Now that I am about to leave in four days, reality is starting to set in. After giving my dad the letter, I felt a weight lifted off of my shoulders. It was nice to know that in a way, I was giving him an orientation or prepping him for the adventure I am about to embark on. It was most definitely an emotional time for both of us since I didn’t think saying good-bye was going to be so difficult. The quote that I included in my letter was “Because rites of passage occur at moments of great anxiety, they are dramatic occasions, naturally or socially provided crises, when the person is most teachable” (Barbera Myerhoff). I decided to add this specific quote because I feel as though whenever I feel lost or when I need help, I reach straight to my dad. I’m hoping that this quote will ease his stress and help him realize that even when I feel lost and afraid, I will be learning and growing. At this point I now feel prepared to separate from my previous life and begin my journey over seas.
The only thing that I feel as though may hold me back from separating in this ‘healthy-way’ is the fact that I run a business back home and will need to be in contact with my employees/managers in the United States. I feel as though I have worked hard to make this separation go as smoothly as I can (abroad cell phone plans, new employee orientations, new ways of checking in, truck tracking etc.) so I am not as worried as I once was at the beginning of the summer.
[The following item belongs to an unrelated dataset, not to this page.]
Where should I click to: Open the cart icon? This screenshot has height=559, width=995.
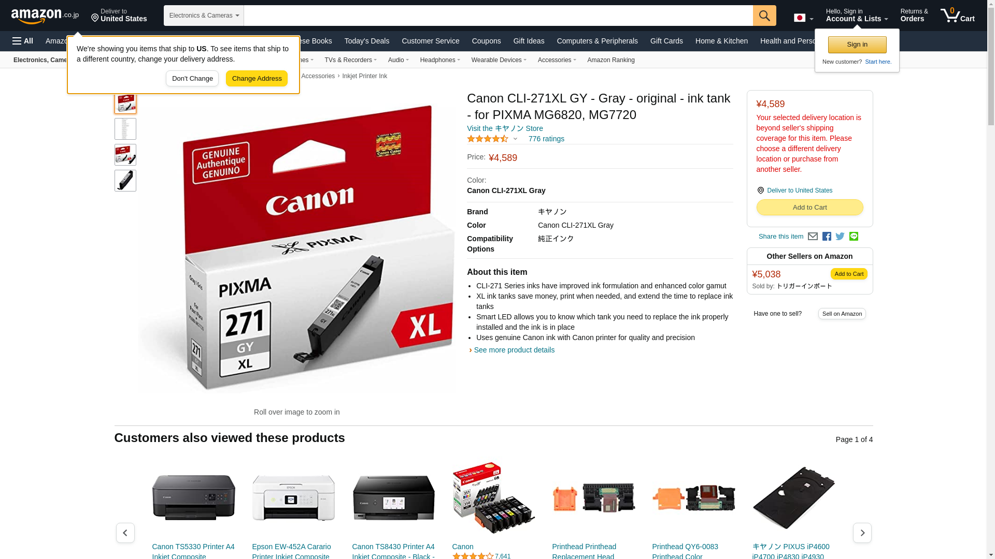click(958, 15)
A successful education abroad will entail being able to experience new things and keep a level head. As time has passed, I have found that I have a lot to do when I am abroad (run a business, work for my internship, attend class… and travel of course!) and I want to be able to find a healthy balance with all of these other things on my plate. I will be able to measure my success by how smoothly the business is running at home and by analyzing my own personal stress levels compared to my peers. Living in a foreign country is stressful in itself so I am expecting that we all will be dealing with some levels of stress on a day to day basis. That being said, I am ready and willing to expect the unexpected. I am going to embrace the fact that I can no longer plan for everything which is one of the character traits I currently have. I will need to be more flexible and able to ‘ roll with the punches’ even though I am going to be working abroad. I am excited to be able to experience new things, create a new lifestyle, get a feel for a new type of diversity and see the world from a new perspective! I have been comparing this journey to my first semester of college; scary and unknown, exciting and refreshing – but this time with only one suitcase, not a full pick up truck.
The photo embedded into this post best represents my journey to date. I have felt like I have been pulled in a million directions (all of the eyes on this monster) and sometimes I feel like no one understands how insane it is to prepare a business for an event like this (the crazy spots on the monster). The tongue on this monster though represents how excited I am to begin this adventure. I feel like I’m 16 again and counting down the days until I get my license… but this time I will be headed to Europe for 4 months.